What lines in the following entries hold the word "computer"? Copy each one.
--------
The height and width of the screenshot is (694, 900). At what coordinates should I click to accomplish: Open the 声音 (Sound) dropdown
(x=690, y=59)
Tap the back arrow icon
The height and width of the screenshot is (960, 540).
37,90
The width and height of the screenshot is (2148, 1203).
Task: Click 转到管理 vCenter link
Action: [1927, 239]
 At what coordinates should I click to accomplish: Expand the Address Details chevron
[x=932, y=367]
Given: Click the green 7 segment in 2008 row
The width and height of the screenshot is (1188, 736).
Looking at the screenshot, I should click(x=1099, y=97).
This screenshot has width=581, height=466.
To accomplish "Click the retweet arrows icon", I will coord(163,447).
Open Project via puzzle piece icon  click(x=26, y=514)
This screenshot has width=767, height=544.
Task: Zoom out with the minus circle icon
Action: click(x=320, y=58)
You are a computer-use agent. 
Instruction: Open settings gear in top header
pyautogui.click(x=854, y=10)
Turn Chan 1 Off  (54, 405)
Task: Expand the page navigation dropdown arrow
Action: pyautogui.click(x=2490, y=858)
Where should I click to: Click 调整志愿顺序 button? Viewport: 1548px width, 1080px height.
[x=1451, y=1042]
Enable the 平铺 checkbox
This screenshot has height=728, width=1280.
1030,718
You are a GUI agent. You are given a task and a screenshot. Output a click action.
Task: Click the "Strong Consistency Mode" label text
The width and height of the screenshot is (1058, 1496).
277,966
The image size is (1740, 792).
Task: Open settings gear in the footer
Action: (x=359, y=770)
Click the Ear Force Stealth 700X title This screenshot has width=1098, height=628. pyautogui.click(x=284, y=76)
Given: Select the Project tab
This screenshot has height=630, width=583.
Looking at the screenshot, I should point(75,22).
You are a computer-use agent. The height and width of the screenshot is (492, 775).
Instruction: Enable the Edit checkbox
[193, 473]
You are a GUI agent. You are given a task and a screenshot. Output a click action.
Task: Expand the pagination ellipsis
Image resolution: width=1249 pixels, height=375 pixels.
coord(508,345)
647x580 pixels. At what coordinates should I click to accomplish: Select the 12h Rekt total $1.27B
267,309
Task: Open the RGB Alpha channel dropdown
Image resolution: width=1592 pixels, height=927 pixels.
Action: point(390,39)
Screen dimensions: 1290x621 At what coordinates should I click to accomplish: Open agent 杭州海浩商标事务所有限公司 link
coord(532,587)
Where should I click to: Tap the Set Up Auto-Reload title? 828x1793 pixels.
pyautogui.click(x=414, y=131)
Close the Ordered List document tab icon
--------
- Answer to this problem:
You are a computer-use agent. 
You are a computer-use agent. The height and width of the screenshot is (492, 775).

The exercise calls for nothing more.